A handful of Sutter's Hill meteorite fragments collected April 24, 2012, two days after the fall. Two months later, the scientists reported having 77 meteorite fragments.
Pizzarello and her colleagues analyzed two fragments of the Sutter's Mill meteorite, which streaked through the skies on April 22, 2012, crashing in California. Fragments of this meteorite were given to researchers who have worked on similar rocks before, including Pizzarello.
The organic chemicals in meteorites can get extracted with the aid of solvents. Speculation regarding the origin of life is based on the notion that it arose from a "prebiotic" soup of organic molecules, perhaps delivered in part by meteorites. Initially, fragments of the Sutter's Mill meteorite apparently possessed fewer dissolvable organic compounds left after solvent extraction compared to other similar meteorites.

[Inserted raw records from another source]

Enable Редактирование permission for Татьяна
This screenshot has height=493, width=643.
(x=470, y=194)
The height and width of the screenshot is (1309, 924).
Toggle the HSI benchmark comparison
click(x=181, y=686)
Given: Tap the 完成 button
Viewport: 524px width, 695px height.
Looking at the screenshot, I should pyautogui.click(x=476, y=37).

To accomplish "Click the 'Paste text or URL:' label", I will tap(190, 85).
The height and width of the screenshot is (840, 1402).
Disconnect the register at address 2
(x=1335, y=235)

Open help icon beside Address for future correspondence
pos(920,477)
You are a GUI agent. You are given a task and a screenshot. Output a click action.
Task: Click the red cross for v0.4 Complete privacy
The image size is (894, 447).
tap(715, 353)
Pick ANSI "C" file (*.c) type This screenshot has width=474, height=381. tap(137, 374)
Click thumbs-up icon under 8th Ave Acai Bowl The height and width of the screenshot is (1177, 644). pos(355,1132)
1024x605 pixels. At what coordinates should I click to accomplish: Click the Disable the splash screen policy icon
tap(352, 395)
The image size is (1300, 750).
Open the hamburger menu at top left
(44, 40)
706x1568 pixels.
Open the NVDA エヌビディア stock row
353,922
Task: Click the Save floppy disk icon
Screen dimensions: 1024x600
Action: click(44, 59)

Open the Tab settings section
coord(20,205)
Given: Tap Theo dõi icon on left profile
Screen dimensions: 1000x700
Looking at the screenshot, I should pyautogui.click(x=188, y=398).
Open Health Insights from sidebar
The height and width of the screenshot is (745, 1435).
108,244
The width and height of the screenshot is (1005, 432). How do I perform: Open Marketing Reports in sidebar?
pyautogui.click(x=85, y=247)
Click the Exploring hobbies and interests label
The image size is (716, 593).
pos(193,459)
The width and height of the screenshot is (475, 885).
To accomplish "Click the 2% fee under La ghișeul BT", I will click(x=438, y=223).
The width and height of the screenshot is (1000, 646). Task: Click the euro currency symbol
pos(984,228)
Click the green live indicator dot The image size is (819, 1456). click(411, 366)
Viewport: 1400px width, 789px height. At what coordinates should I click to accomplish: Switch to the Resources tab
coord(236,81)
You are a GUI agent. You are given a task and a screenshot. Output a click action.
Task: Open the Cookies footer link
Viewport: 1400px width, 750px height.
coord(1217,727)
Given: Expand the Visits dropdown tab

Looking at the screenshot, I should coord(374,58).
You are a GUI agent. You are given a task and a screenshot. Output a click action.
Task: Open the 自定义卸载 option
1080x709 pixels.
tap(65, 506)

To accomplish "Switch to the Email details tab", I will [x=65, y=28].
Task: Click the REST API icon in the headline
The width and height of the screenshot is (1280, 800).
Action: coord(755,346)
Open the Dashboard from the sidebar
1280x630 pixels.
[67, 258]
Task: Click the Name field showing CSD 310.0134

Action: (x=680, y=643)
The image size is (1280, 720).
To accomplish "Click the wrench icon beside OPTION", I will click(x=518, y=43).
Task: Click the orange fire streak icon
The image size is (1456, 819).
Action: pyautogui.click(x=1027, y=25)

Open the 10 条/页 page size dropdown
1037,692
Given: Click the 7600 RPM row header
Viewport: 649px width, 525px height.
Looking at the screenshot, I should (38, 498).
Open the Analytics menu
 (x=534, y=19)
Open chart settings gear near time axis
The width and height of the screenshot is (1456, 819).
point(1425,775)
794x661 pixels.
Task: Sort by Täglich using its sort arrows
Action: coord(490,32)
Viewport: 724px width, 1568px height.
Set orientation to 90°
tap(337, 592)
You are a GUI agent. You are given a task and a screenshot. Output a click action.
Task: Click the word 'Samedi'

"You may say that it was a disappointment," Pizzarello said.
However, the researchers tried dissolving the fragments in conditions mimicking hydrothermal vents on Earth, the environment often seen in the early Earth that life might have arisen within. Upon such treatment, the rocks released organic molecules not previously detected in similar meteorites. The findings that suggest there are far more organic materials available via meteorite for planetary environments than scientists assumed.
Scientists investigating the origin of life often suppose dissolved compounds desirable for life need to first have gotten concentrated and held together somehow, much as cell membranes do for the cell's components. The organic molecules the researchers discovered in the Sutter's Mill fragments "could be good for such a purpose, because they can form rudimentary enclosures to contain compounds useful to prebiotic evolution," Pizzarello said.
The scientists detailed their findings online today (Sept. 9) in the journal Proceedings of the National Academy of Sciences.